1. **Stopping Criteria**: Set a pre-defined adjusted significance level for each interim check (e.g., alpha_adjusted = 0.015) using methods like Pocock boundaries.

2. **Sequential Testing Implementation**: Conduct weekly analyses, adjust the p-value threshold for each check, and stop the test if the p-value falls below the threshold.

3. **Next Step at Week Three (p = 0.02)**: Since the p-value (0.02) is higher than the adjusted threshold (0.015), continue the test and check again next week.


# 🌟 Exercise 5: Applying Bayesian A/B Testing
You’re testing a new feature in your app, and you want to use a Bayesian approach. Initially, you believe the new feature has a 50% chance of improving user engagement. After collecting data, your analysis suggests a 65% probability that the new feature is better.

Describe how you would set up your prior belief.  
After collecting data, how does the updated belief (posterior distribution) influence your decision?  
What would you do if the posterior probability was only 55%?  

1. **Prior Belief Setup**: Start with a neutral prior belief, assuming a 50% chance the new feature improves user engagement.

2. **Updated Belief (Posterior)**: After data collection, the posterior (65% probability) increases confidence that the feature is better, guiding you to potentially roll out the feature.

3. **If Posterior is 55%**: With only a 55% probability, the evidence is weak, so you might continue gathering more data before making a decision.


# 🌟 Exercise 6: Implementing Adaptive Experimentation
You’re running a test with three different website layouts to increase user engagement. Initially, each layout gets 33% of the traffic. After the first week, Layout C shows higher engagement.

Explain how you would adjust the traffic allocation after the first week.  
Describe how you would continue to adapt the experiment in the following weeks.  
What challenges might you face with adaptive experimentation, and how would you address them?  

1. **Traffic Adjustment**: After the first week, allocate more traffic to Layout C while reducing traffic to the other layouts.

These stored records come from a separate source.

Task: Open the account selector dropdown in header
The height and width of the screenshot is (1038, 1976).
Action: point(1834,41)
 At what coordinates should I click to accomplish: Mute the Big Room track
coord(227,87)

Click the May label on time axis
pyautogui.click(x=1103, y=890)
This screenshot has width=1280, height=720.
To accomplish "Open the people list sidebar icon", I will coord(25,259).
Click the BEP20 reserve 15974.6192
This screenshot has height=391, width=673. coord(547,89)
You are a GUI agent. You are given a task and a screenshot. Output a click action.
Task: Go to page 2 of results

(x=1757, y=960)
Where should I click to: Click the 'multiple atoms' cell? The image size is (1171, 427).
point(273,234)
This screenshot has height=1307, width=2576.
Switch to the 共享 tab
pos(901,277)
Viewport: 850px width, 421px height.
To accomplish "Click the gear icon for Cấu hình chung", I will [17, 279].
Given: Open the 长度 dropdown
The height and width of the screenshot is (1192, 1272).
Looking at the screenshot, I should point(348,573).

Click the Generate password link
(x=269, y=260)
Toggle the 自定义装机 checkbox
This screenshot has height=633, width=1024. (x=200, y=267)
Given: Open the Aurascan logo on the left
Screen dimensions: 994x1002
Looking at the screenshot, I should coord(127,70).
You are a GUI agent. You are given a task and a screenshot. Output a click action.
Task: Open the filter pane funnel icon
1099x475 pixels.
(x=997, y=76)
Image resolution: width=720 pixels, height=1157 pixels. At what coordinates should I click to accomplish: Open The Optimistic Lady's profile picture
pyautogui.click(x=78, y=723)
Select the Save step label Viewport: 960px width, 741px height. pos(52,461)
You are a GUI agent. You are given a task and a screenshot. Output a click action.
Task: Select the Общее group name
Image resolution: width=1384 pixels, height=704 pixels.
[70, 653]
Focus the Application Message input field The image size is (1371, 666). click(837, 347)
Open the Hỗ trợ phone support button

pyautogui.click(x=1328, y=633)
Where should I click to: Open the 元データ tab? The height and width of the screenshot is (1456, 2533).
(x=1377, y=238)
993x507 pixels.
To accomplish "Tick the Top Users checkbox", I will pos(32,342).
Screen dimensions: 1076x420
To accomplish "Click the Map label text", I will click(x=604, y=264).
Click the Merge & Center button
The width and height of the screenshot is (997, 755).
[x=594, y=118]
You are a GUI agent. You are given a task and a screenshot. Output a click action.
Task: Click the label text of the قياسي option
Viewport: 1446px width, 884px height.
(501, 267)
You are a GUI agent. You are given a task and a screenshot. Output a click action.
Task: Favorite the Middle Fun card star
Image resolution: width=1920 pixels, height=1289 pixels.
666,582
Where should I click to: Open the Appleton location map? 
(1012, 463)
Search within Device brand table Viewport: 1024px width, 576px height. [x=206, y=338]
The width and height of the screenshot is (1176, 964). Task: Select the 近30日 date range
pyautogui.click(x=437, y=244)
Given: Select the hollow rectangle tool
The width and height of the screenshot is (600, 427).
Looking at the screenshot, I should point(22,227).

2. **Ongoing Adaptation**: Continue adjusting traffic weekly, sending more traffic to layouts with higher engagement and less to lower-performing ones.

3. **Challenges**: You might face issues like **early overfitting** or **insufficient data for underperforming layouts**; address them by maintaining a **minimum traffic allocation** to all layouts for accurate comparison.